━━ Records to use ━━

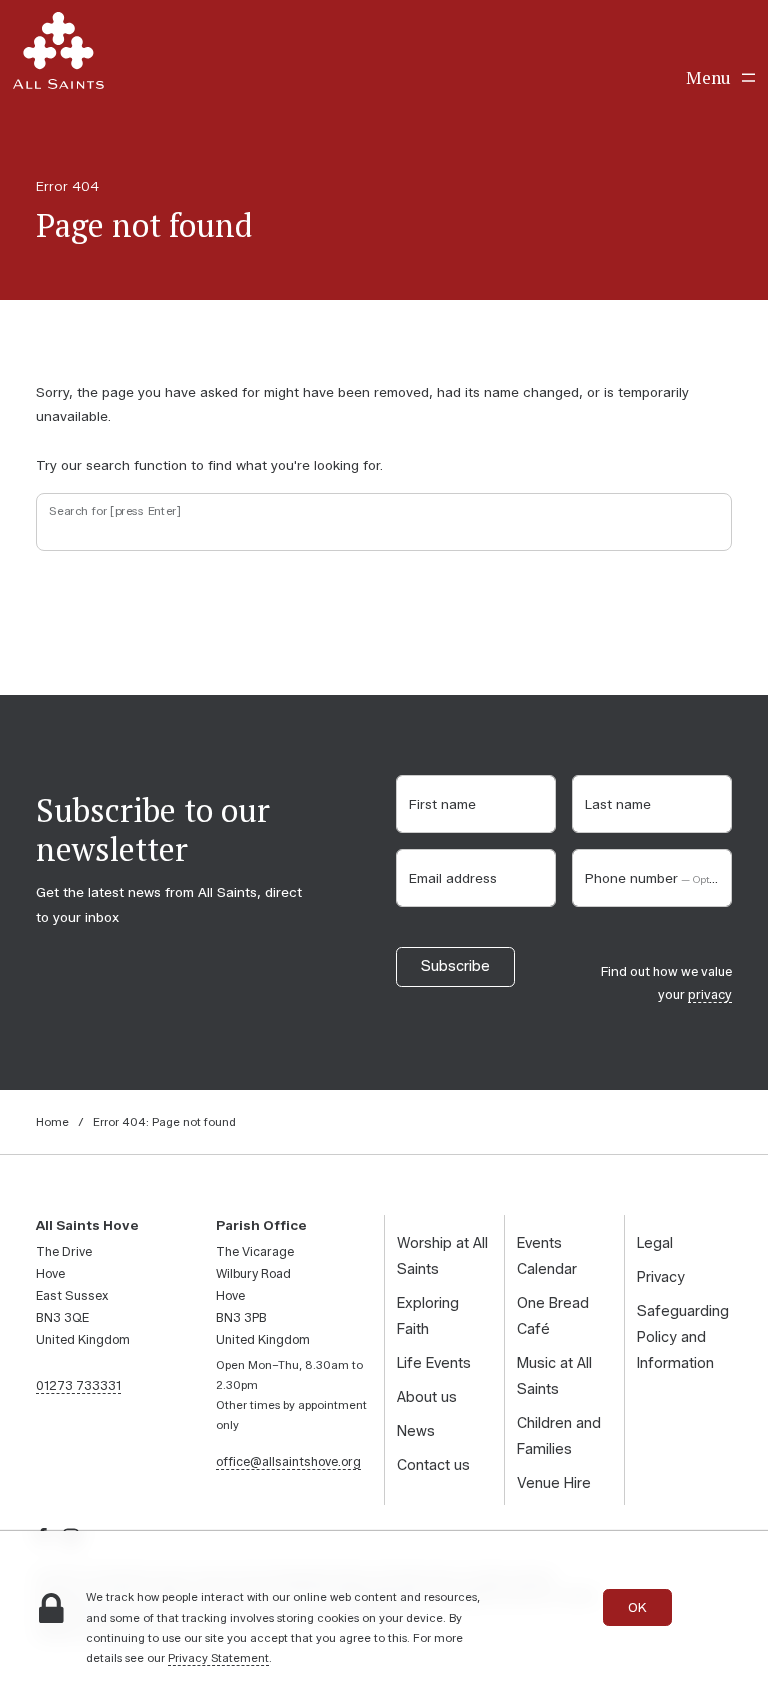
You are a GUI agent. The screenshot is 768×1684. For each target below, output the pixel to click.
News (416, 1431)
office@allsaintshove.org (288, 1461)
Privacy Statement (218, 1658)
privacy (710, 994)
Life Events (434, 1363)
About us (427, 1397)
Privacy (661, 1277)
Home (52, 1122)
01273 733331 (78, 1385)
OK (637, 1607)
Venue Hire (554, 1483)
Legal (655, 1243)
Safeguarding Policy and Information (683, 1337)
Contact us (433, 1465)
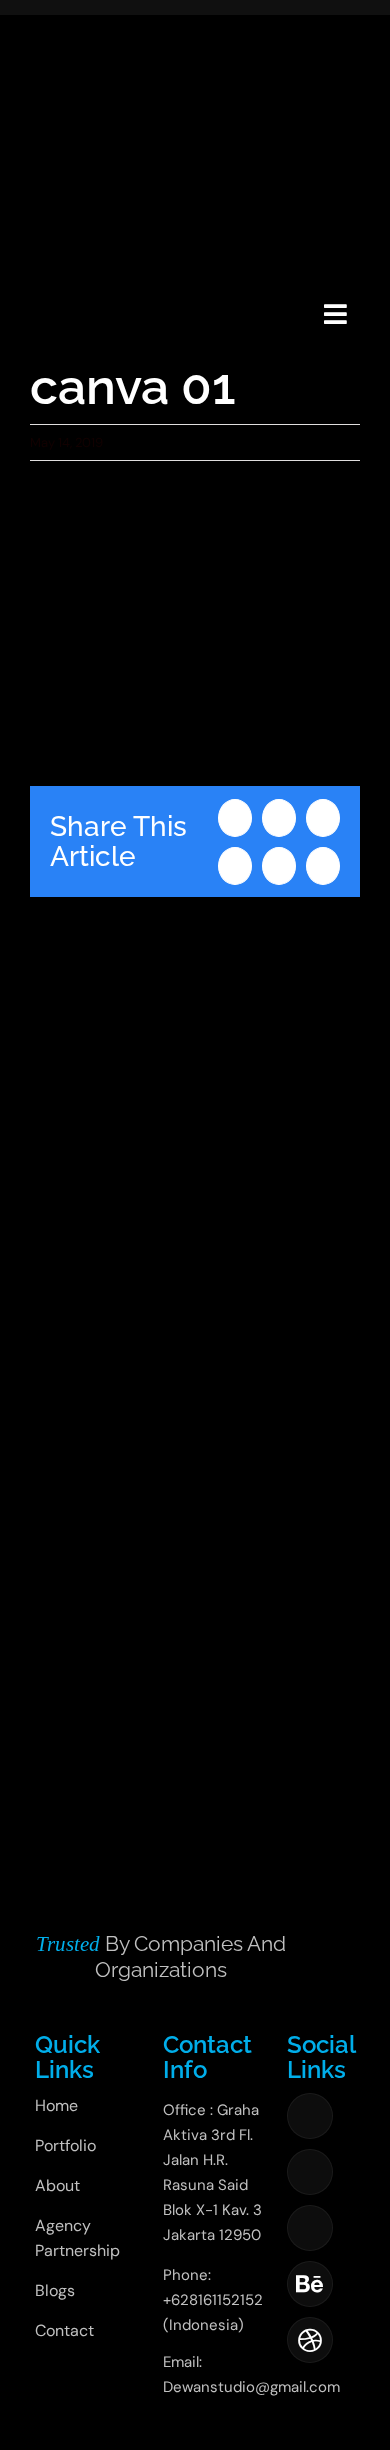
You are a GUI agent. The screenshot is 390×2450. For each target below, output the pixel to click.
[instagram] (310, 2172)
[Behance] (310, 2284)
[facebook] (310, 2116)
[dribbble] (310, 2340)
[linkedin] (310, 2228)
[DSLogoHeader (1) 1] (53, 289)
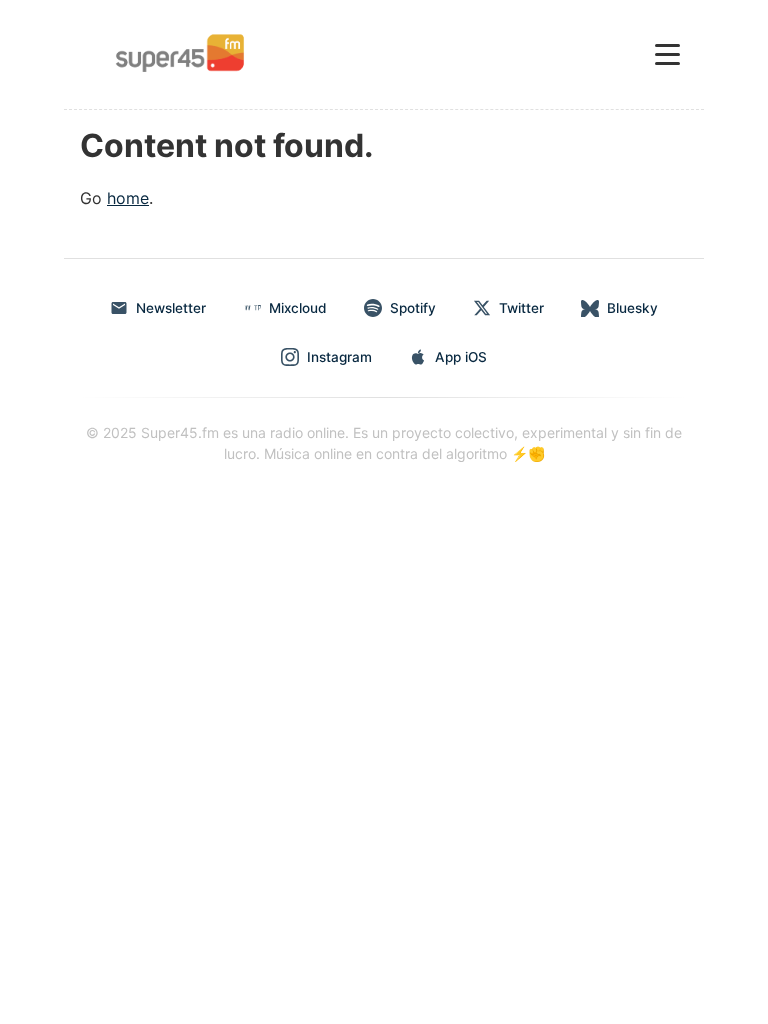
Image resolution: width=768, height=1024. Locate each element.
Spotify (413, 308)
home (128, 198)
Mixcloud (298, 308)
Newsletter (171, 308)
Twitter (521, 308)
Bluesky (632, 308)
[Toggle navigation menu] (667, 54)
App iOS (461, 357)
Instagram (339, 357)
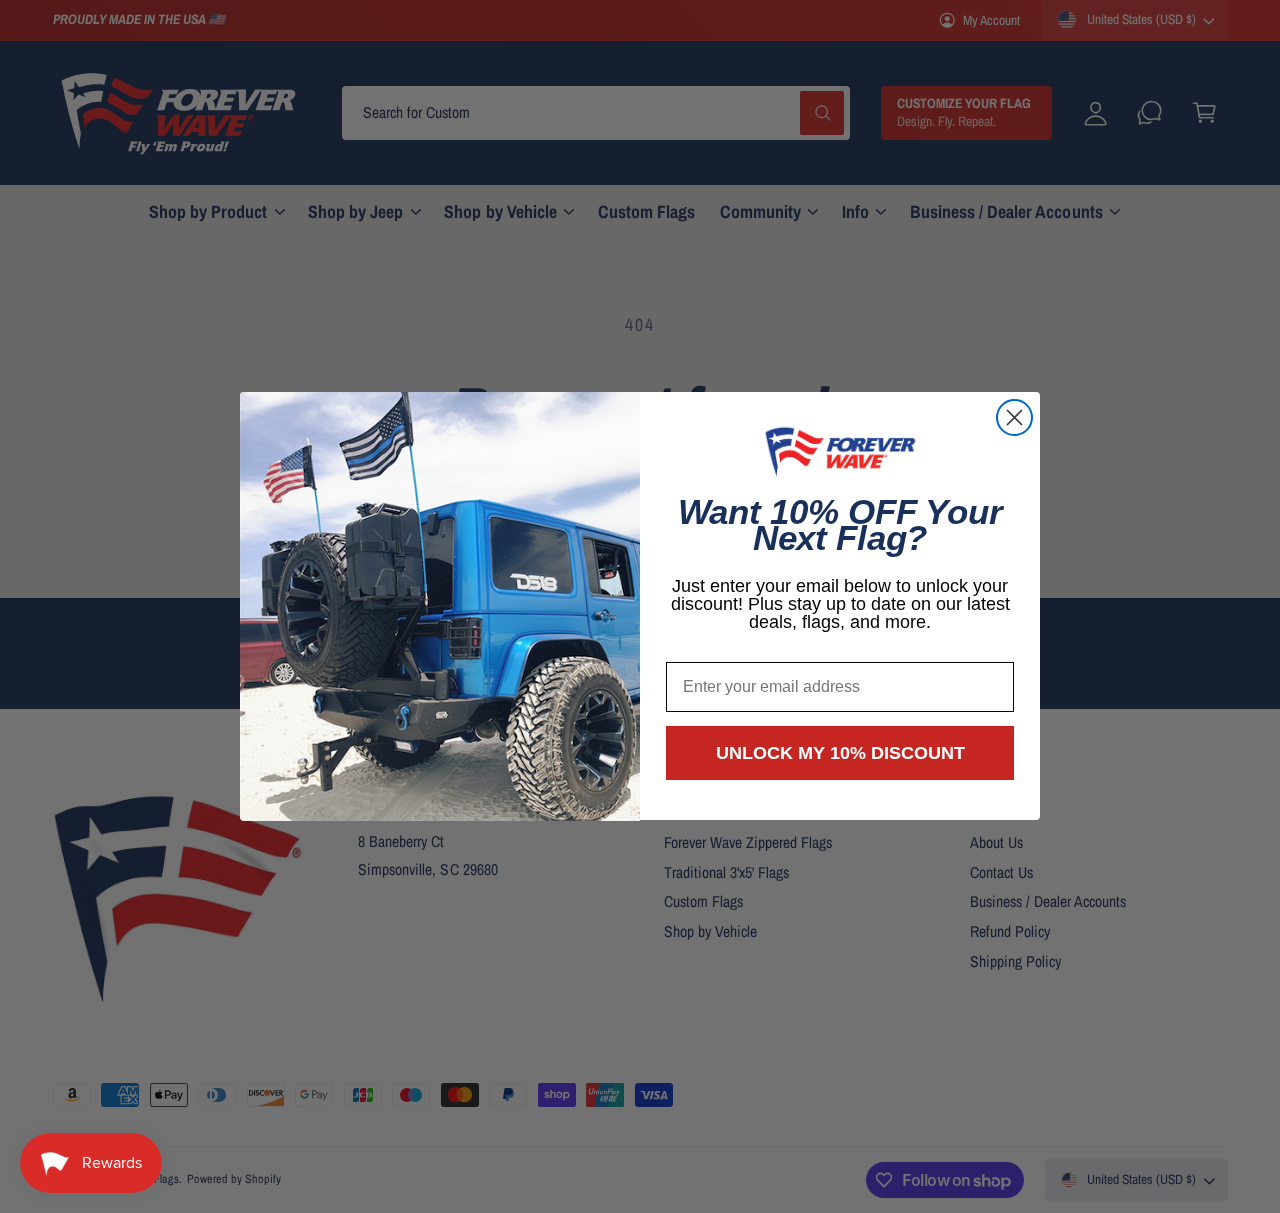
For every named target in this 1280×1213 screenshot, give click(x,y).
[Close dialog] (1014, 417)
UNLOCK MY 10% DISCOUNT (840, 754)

━━━

▶ _Problem details_:
Among the lines of the data, identify those with the word "agent". Copy each of them.

▶ _Output of the exercise_:
You are a GUI agent. The screenshot is 768×1684. For each target below, output the pixel to click.
You are a GUI agent. The screenshot is 390×2450. For each target below, output the pixel to click.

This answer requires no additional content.